Wilson writes well, and his remini-scences are completely charming. He lived in a two-story house on Charleston Street with his extended family and freely rambled downtown and into the surrounding woodlands and swamps. Even as a child he gloried in the teeming biodiversity of south Alabama, experienced from the “squashed space, dirt-floored and cobweb hung” underside of the Charleston Street house to the piney bluffs at Spanish Fort and Blakeley. He slurped his first oyster at age 4 – “it tasted terrible” – and at 14, “one hundred pounds, and with a still squeaky voice, ” lectured on snakes (long a favorite topic) at Camp Pushmataha for Boy Scouts in Citronelle.

Like many children in history-haunted Mobile, Wilson was well aware of his family antecedents. Among these was William Christopher Wilson, a great-grandfather better known as “Black Bill, ” a skilled bar pilot who flourished during the mid-19th century. When Adm. Farragut asked him to guide the federal fleet into Mobile Bay, promising money, a job up North and even a Congressional Medal of Honor, Black Bill growled, “I’ll see the whole Yankee fleet in hell before I betray my country.” His subsequent jail sentence was extended a year for “spitting on an officer, ” or so the tale “cheerfully passed down in the family” had it. Wilson revels in his colorful heritage and makes no apology for it. He is less proud of his racist beliefs as a youth, but puts them in their historical context and carefully traces his path to enlightenment. The general history backgrounding these personal reflections is entertaining, but at times loose. Several dates and facts are off – the French did not introduce Mobile’s intricate ironwork, for example – but this is not a major detriment in such a work.

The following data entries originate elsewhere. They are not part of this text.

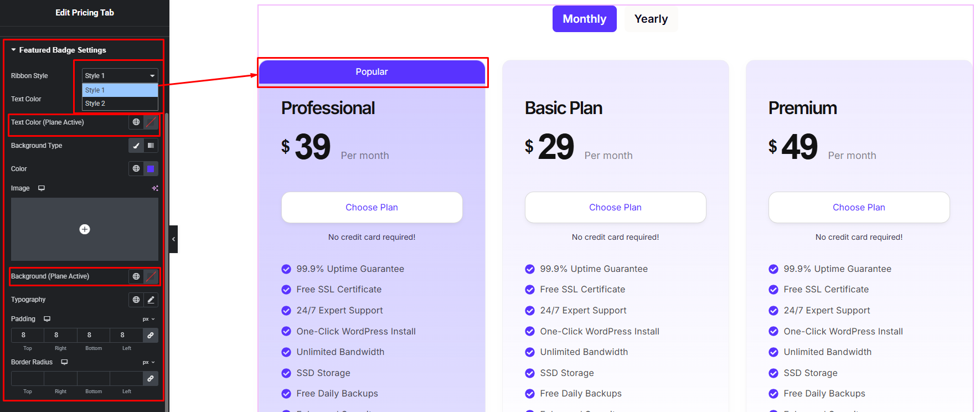Viewport: 980px width, 412px height.
Task: Toggle the linked values for Padding
Action: (150, 335)
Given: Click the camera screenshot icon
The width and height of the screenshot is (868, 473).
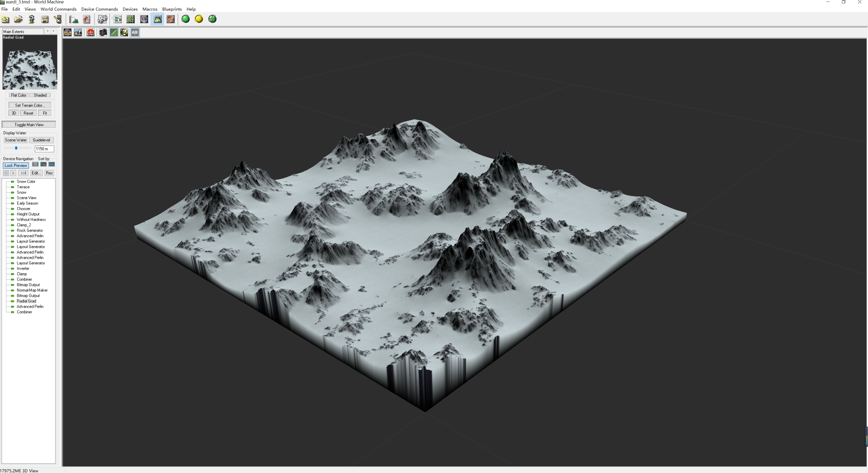Looking at the screenshot, I should [103, 32].
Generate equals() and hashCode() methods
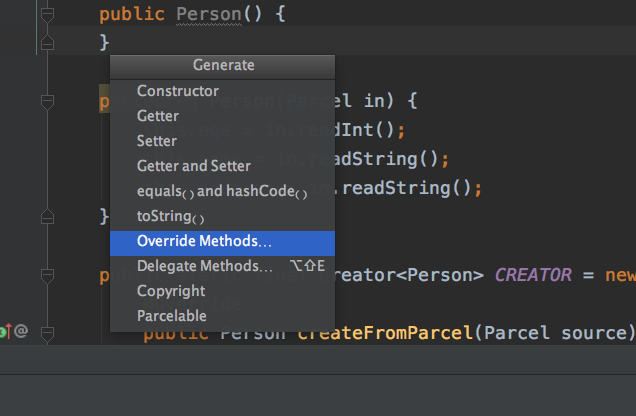Image resolution: width=636 pixels, height=416 pixels. pos(222,191)
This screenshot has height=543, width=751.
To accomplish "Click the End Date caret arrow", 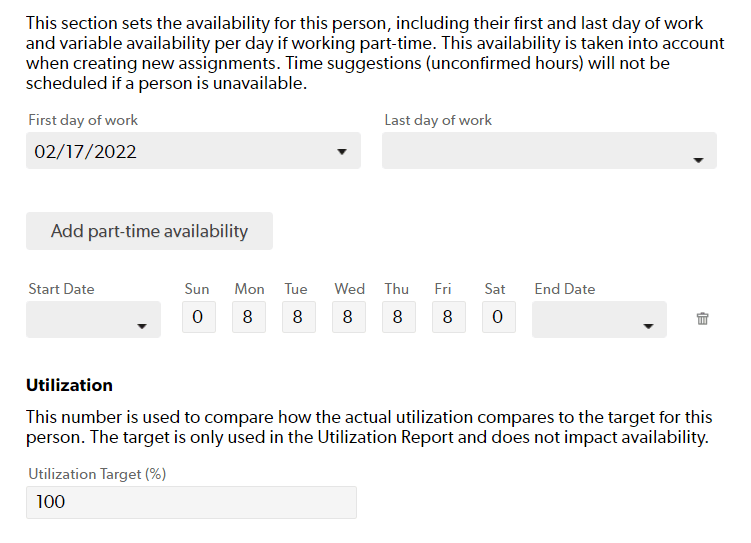I will 649,327.
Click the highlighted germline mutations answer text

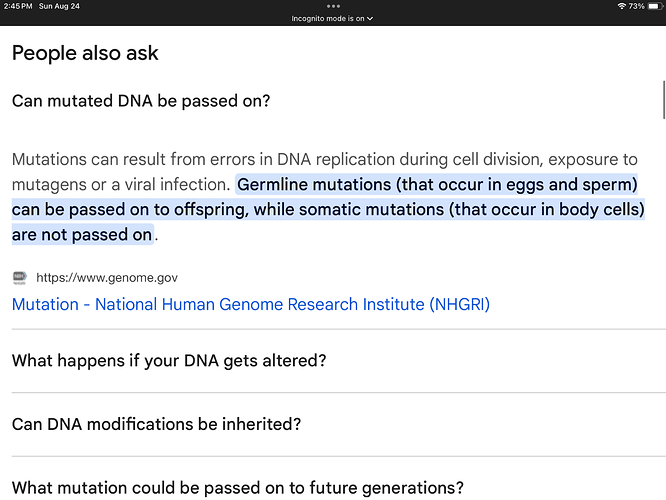[328, 209]
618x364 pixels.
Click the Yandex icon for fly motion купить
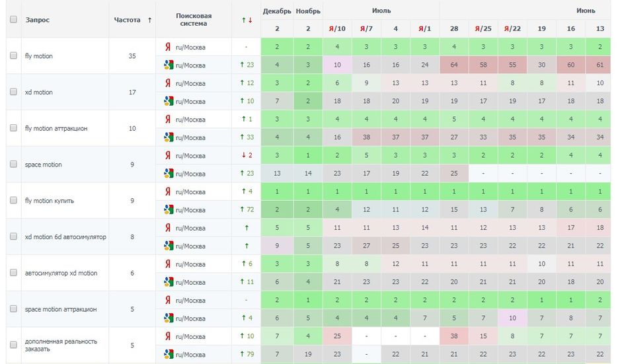(x=168, y=192)
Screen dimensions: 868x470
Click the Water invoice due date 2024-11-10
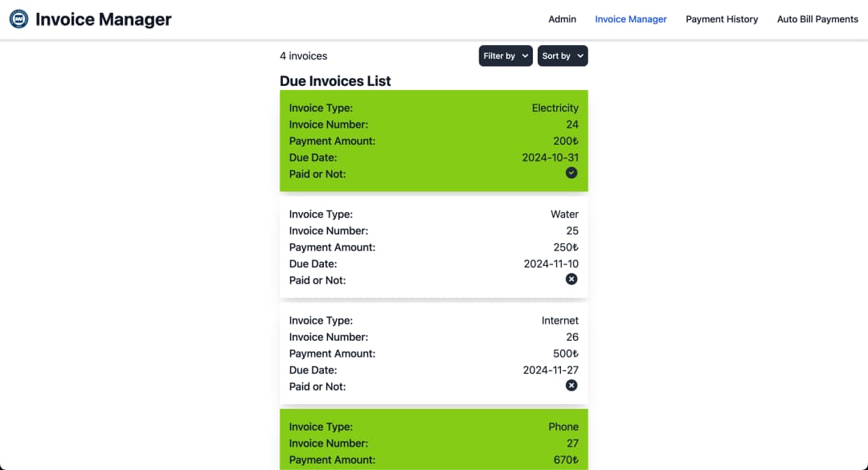coord(551,264)
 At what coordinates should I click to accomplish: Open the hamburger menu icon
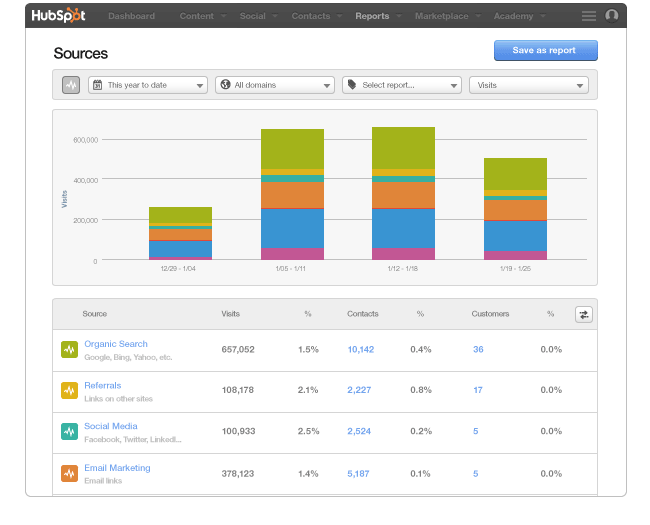click(588, 16)
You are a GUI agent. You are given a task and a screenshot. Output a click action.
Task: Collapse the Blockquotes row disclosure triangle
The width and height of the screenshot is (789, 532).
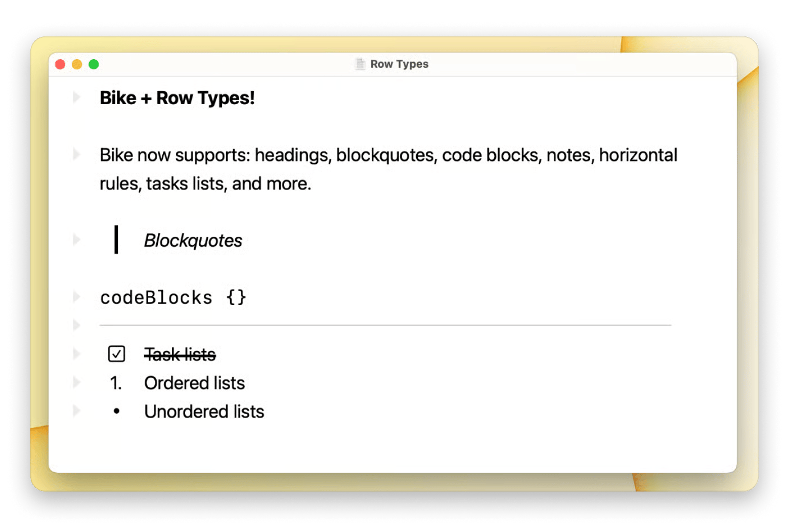click(77, 240)
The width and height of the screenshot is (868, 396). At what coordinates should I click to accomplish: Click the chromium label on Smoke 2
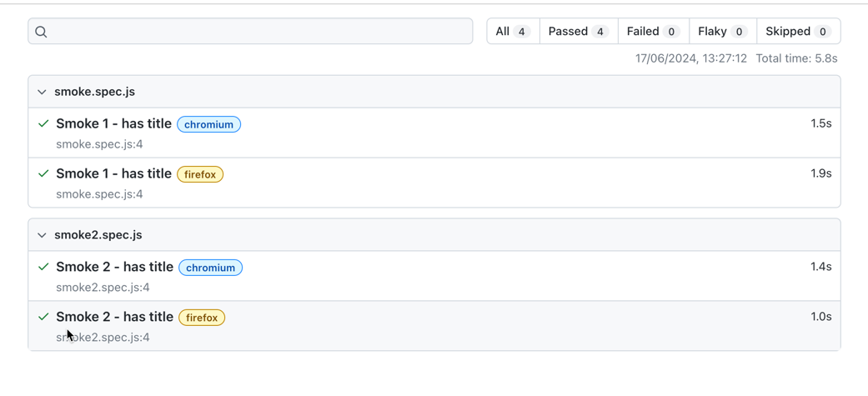[210, 268]
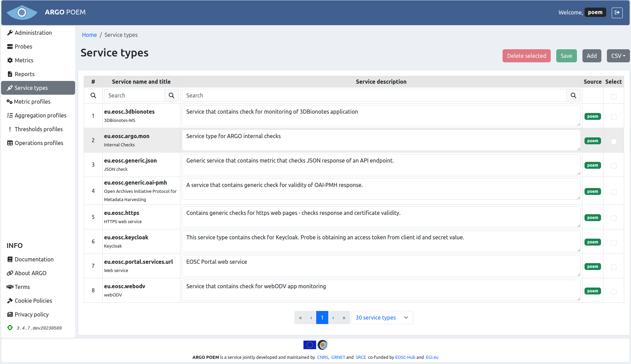Go to the next page arrow
The width and height of the screenshot is (631, 364).
(333, 318)
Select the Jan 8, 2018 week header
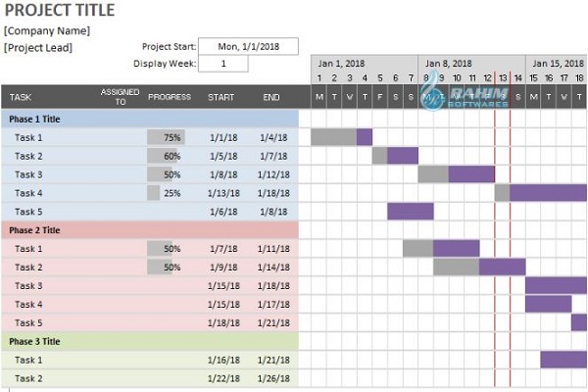 pyautogui.click(x=449, y=63)
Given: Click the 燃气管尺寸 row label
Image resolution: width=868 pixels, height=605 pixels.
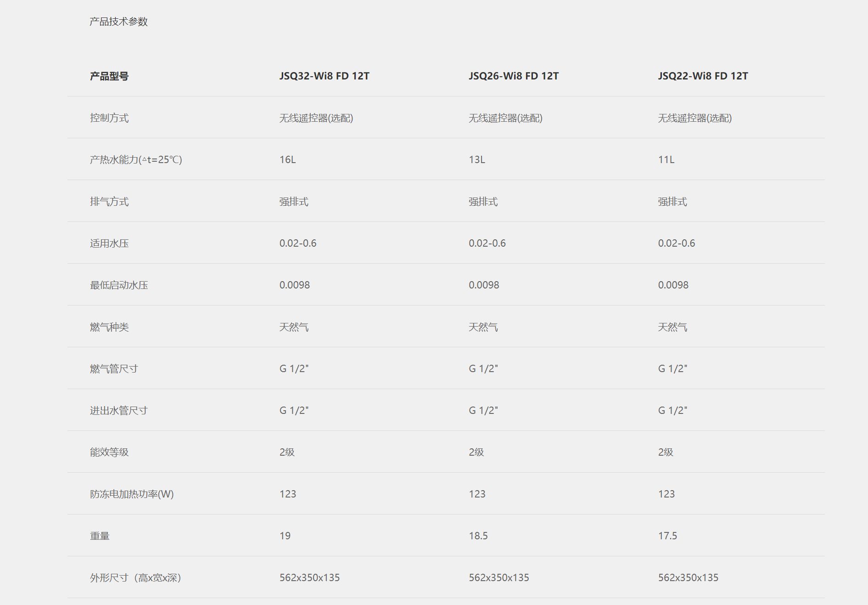Looking at the screenshot, I should coord(114,369).
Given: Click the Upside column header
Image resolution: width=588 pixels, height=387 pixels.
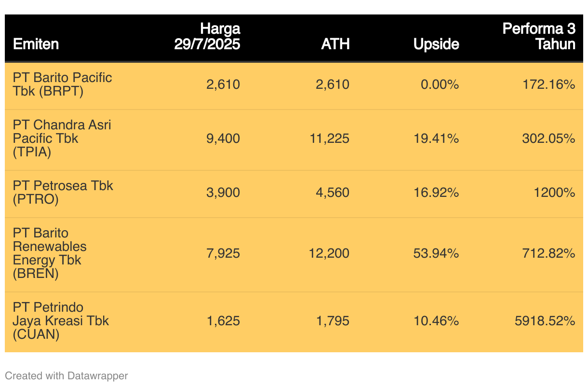Looking at the screenshot, I should (436, 44).
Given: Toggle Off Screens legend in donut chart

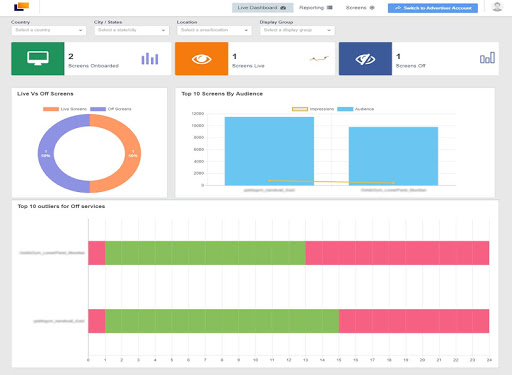Looking at the screenshot, I should pyautogui.click(x=111, y=109).
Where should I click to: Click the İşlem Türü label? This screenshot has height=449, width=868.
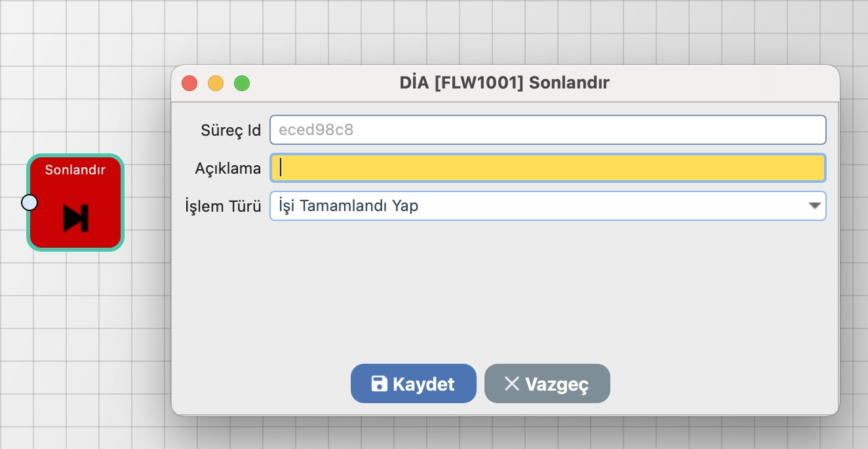224,206
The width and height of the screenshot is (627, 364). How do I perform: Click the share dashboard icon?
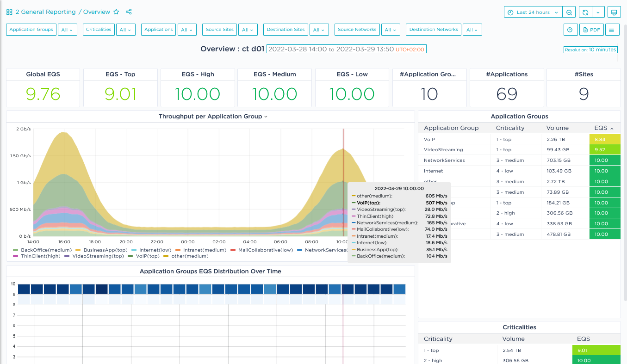coord(129,12)
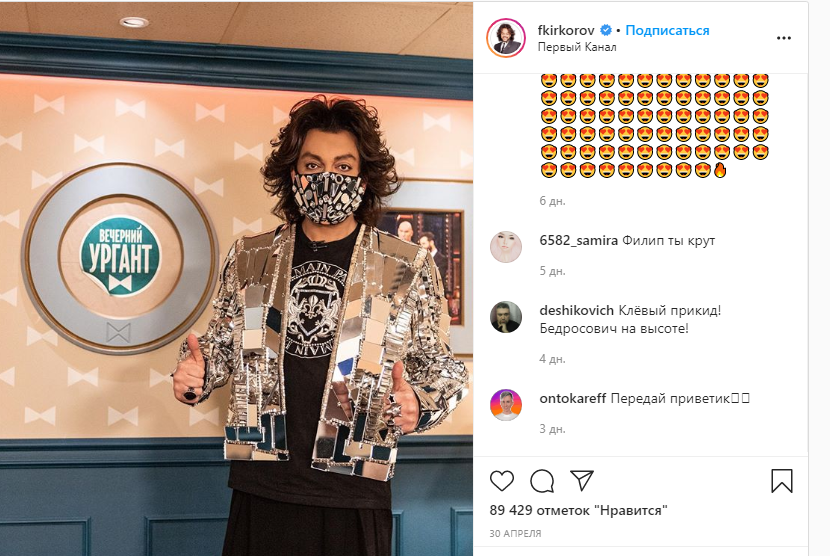View the 89 429 likes list

pos(578,510)
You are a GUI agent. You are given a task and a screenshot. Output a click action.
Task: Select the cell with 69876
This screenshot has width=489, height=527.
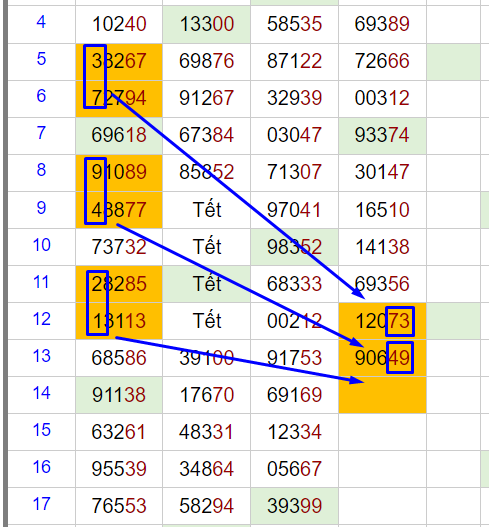point(207,62)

ABOVE In a scene as old as the coast, Ben Davis tries his luck at Cedar Point Pier, in south Mobile County.

 

Harris’ stunning photographs present many familiar subjects, including area personalities; favored activities, like football and Mardi Gras balls; and natural landscapes. Among the local people is late Spring Hill raconteur Robert Hunter, pictured in front of his George Rogers-designed Old Shell Road house. Other memorable images include a mint julep party on the Oakleigh mansion grounds; the Murphy High Panther football team in practice; Orange Beach condos towering over scrub; and the Choctaw Bluff Hunting Club, its exterior wall decorated by dozens of deer antlers. Several photographs focus on the area’s ethnic diversity – a black family cemetery, a young Asian couple outside their door – and many more on the natural delights to be found on the city’s very doorstep.

The Mobile Bay area is a distinctive and special place, as anyone who lives here knows. E. O. Wilson, world-renowned scientist and author; and Alex Harris, appreciative outsider with a gifted eye, get this in their bones, and in “Why We Are Here” proclaim it from the rooftops.

John S. Sledge is the author of “The Pillared City: Greek Revival Mobile.”